* _Aufgabenstellung_
Schreibe bitte alle folgenden Einträge Zeile für Zeile als Markdown-Tabelle mit den Spalten „Nummer“ und „Zeile“ um. Leere Zeilen lässt du dabei weg.

※

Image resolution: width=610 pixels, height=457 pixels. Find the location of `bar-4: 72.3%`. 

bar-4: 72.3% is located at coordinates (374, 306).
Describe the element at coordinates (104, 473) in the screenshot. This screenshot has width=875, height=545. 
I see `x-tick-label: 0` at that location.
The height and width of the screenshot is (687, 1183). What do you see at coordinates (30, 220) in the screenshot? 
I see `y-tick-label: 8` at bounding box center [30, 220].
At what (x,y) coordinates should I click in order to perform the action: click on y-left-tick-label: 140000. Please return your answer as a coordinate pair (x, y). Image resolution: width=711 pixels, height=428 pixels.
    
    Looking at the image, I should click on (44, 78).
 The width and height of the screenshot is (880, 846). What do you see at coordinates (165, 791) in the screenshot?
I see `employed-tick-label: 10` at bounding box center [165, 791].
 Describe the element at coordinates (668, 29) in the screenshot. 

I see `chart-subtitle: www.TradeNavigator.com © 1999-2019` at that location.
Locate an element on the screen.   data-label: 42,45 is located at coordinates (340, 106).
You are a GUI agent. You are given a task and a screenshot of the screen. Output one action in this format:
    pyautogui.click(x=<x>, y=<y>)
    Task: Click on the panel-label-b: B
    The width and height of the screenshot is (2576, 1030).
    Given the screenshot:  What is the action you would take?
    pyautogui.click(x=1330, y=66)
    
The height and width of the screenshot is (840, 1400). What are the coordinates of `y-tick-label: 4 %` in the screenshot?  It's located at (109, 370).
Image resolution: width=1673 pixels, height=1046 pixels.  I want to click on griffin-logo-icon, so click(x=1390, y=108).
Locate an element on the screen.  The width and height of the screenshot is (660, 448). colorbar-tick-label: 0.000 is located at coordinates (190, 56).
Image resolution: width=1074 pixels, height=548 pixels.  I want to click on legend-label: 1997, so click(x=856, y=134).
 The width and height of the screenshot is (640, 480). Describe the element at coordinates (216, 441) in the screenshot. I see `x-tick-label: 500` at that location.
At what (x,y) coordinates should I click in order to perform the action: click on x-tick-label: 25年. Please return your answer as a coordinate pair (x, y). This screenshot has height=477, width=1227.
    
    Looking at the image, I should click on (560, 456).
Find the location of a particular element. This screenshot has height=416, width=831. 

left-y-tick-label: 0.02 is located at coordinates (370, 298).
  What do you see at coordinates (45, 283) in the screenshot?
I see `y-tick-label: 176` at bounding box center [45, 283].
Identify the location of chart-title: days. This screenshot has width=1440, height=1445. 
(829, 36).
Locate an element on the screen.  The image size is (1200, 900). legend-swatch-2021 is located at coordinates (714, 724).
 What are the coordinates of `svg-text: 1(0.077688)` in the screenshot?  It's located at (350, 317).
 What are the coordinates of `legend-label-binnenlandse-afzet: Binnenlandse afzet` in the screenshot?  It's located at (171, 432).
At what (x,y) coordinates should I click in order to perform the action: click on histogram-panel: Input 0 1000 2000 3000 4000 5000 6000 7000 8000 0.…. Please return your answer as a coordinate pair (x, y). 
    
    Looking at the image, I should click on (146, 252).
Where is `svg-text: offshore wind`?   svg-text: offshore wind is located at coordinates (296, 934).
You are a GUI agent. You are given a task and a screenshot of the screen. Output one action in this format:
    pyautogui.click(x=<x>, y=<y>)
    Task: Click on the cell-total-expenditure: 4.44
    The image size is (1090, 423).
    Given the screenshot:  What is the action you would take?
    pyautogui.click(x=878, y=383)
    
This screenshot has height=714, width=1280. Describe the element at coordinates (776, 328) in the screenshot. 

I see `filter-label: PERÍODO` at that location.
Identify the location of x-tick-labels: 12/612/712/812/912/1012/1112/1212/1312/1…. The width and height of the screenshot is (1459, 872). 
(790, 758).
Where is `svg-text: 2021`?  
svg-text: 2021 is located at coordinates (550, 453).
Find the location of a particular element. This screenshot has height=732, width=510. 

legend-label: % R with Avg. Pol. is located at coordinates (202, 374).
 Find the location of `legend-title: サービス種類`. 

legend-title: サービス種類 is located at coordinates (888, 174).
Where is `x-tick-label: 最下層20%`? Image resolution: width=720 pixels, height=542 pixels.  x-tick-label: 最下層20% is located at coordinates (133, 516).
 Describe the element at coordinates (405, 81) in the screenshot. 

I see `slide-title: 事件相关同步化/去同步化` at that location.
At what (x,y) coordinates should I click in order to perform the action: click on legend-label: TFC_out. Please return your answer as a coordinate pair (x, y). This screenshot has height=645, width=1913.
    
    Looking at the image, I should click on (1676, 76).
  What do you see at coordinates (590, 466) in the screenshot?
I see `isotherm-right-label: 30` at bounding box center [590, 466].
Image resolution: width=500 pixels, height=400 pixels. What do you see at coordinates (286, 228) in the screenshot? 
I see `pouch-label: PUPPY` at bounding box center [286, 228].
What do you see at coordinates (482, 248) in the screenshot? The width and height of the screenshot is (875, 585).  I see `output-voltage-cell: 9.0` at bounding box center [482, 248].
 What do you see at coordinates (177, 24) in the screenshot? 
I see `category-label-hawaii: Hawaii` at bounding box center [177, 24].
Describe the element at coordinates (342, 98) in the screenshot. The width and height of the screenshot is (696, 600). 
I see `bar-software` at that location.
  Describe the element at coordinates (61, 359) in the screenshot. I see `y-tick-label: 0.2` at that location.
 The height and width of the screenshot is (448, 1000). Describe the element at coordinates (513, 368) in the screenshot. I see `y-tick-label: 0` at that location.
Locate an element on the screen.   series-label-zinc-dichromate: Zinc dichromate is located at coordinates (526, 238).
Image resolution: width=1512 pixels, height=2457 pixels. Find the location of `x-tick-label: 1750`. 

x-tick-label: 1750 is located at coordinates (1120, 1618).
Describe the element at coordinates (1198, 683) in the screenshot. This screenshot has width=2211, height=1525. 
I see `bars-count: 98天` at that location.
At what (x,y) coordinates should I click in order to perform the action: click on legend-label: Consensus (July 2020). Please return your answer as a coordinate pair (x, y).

※

* _Antwort zur Aufgabe_
| Nummer | Zeile |
|---|---|
| 1 | Image resolution: width=610 pixels, height=457 pixels. Find the location of `bar-4: 72.3%`.  |
| 2 | bar-4: 72.3% is located at coordinates (374, 306). |
| 3 | Describe the element at coordinates (104, 473) in the screenshot. This screenshot has width=875, height=545.  |
| 4 | I see `x-tick-label: 0` at that location. |
| 5 | The height and width of the screenshot is (687, 1183). What do you see at coordinates (30, 220) in the screenshot?  |
| 6 | I see `y-tick-label: 8` at bounding box center [30, 220]. |
| 7 | At what (x,y) coordinates should I click in order to perform the action: click on y-left-tick-label: 140000. Please return your answer as a coordinate pair (x, y). Image resolution: width=711 pixels, height=428 pixels. |
| 8 |     Looking at the image, I should click on (44, 78). |
| 9 |  The width and height of the screenshot is (880, 846). What do you see at coordinates (165, 791) in the screenshot? |
| 10 | I see `employed-tick-label: 10` at bounding box center [165, 791]. |
| 11 |  Describe the element at coordinates (668, 29) in the screenshot.  |
| 12 | I see `chart-subtitle: www.TradeNavigator.com © 1999-2019` at that location. |
| 13 | Locate an element on the screen.   data-label: 42,45 is located at coordinates (340, 106). |
| 14 | You are a GUI agent. You are given a task and a screenshot of the screen. Output one action in this format: |
| 15 |     pyautogui.click(x=<x>, y=<y>) |
| 16 |     Task: Click on the panel-label-b: B |
| 17 |     The width and height of the screenshot is (2576, 1030). |
| 18 |     Given the screenshot:  What is the action you would take? |
| 19 |     pyautogui.click(x=1330, y=66) |
| 20 | The height and width of the screenshot is (840, 1400). What are the coordinates of `y-tick-label: 4 %` in the screenshot?  It's located at (109, 370). |
| 21 | Image resolution: width=1673 pixels, height=1046 pixels.  I want to click on griffin-logo-icon, so click(x=1390, y=108). |
| 22 | Locate an element on the screen.  The width and height of the screenshot is (660, 448). colorbar-tick-label: 0.000 is located at coordinates (190, 56). |
| 23 | Image resolution: width=1074 pixels, height=548 pixels.  I want to click on legend-label: 1997, so click(x=856, y=134). |
| 24 |  The width and height of the screenshot is (640, 480). Describe the element at coordinates (216, 441) in the screenshot. I see `x-tick-label: 500` at that location. |
| 25 | At what (x,y) coordinates should I click in order to perform the action: click on x-tick-label: 25年. Please return your answer as a coordinate pair (x, y). This screenshot has height=477, width=1227. |
| 26 |     Looking at the image, I should click on (560, 456). |
| 27 | Find the location of a particular element. This screenshot has height=416, width=831.  |
| 28 | left-y-tick-label: 0.02 is located at coordinates (370, 298). |
| 29 |   What do you see at coordinates (45, 283) in the screenshot? |
| 30 | I see `y-tick-label: 176` at bounding box center [45, 283]. |
| 31 | Identify the location of chart-title: days. This screenshot has width=1440, height=1445.  |
| 32 | (829, 36). |
| 33 | Locate an element on the screen.  The image size is (1200, 900). legend-swatch-2021 is located at coordinates (714, 724). |
| 34 |  What are the coordinates of `svg-text: 1(0.077688)` in the screenshot?  It's located at (350, 317). |
| 35 |  What are the coordinates of `legend-label-binnenlandse-afzet: Binnenlandse afzet` in the screenshot?  It's located at (171, 432). |
| 36 | At what (x,y) coordinates should I click in order to perform the action: click on histogram-panel: Input 0 1000 2000 3000 4000 5000 6000 7000 8000 0.…. Please return your answer as a coordinate pair (x, y).  |
| 37 |     Looking at the image, I should click on (146, 252). |
| 38 | Where is `svg-text: offshore wind`?   svg-text: offshore wind is located at coordinates (296, 934). |
| 39 | You are a GUI agent. You are given a task and a screenshot of the screen. Output one action in this format: |
| 40 |     pyautogui.click(x=<x>, y=<y>) |
| 41 |     Task: Click on the cell-total-expenditure: 4.44 |
| 42 |     The image size is (1090, 423). |
| 43 |     Given the screenshot:  What is the action you would take? |
| 44 |     pyautogui.click(x=878, y=383) |
| 45 | This screenshot has height=714, width=1280. Describe the element at coordinates (776, 328) in the screenshot.  |
| 46 | I see `filter-label: PERÍODO` at that location. |
| 47 | Identify the location of x-tick-labels: 12/612/712/812/912/1012/1112/1212/1312/1…. The width and height of the screenshot is (1459, 872).  |
| 48 | (790, 758). |
| 49 | Where is `svg-text: 2021`?   |
| 50 | svg-text: 2021 is located at coordinates (550, 453). |
| 51 | Find the location of a particular element. This screenshot has height=732, width=510.  |
| 52 | legend-label: % R with Avg. Pol. is located at coordinates (202, 374). |
| 53 |  Find the location of `legend-title: サービス種類`.  |
| 54 | legend-title: サービス種類 is located at coordinates (888, 174). |
| 55 | Where is `x-tick-label: 最下層20%`? Image resolution: width=720 pixels, height=542 pixels.  x-tick-label: 最下層20% is located at coordinates (133, 516). |
| 56 |  Describe the element at coordinates (405, 81) in the screenshot.  |
| 57 | I see `slide-title: 事件相关同步化/去同步化` at that location. |
| 58 | At what (x,y) coordinates should I click in order to perform the action: click on legend-label: TFC_out. Please return your answer as a coordinate pair (x, y). This screenshot has height=645, width=1913. |
| 59 |     Looking at the image, I should click on (1676, 76). |
| 60 |   What do you see at coordinates (590, 466) in the screenshot? |
| 61 | I see `isotherm-right-label: 30` at bounding box center [590, 466]. |
| 62 | Image resolution: width=500 pixels, height=400 pixels. What do you see at coordinates (286, 228) in the screenshot?  |
| 63 | I see `pouch-label: PUPPY` at bounding box center [286, 228]. |
| 64 | What do you see at coordinates (482, 248) in the screenshot? The width and height of the screenshot is (875, 585).  I see `output-voltage-cell: 9.0` at bounding box center [482, 248]. |
| 65 |  What do you see at coordinates (177, 24) in the screenshot?  |
| 66 | I see `category-label-hawaii: Hawaii` at bounding box center [177, 24]. |
| 67 | Describe the element at coordinates (342, 98) in the screenshot. The width and height of the screenshot is (696, 600).  |
| 68 | I see `bar-software` at that location. |
| 69 |   Describe the element at coordinates (61, 359) in the screenshot. I see `y-tick-label: 0.2` at that location. |
| 70 |  The height and width of the screenshot is (448, 1000). Describe the element at coordinates (513, 368) in the screenshot. I see `y-tick-label: 0` at that location. |
| 71 | Locate an element on the screen.   series-label-zinc-dichromate: Zinc dichromate is located at coordinates (526, 238). |
| 72 | Image resolution: width=1512 pixels, height=2457 pixels. Find the location of `x-tick-label: 1750`.  |
| 73 | x-tick-label: 1750 is located at coordinates (1120, 1618). |
| 74 | Describe the element at coordinates (1198, 683) in the screenshot. This screenshot has width=2211, height=1525.  |
| 75 | I see `bars-count: 98天` at that location. |
| 76 | At what (x,y) coordinates should I click in order to perform the action: click on legend-label: Consensus (July 2020). Please return your answer as a coordinate pair (x, y). |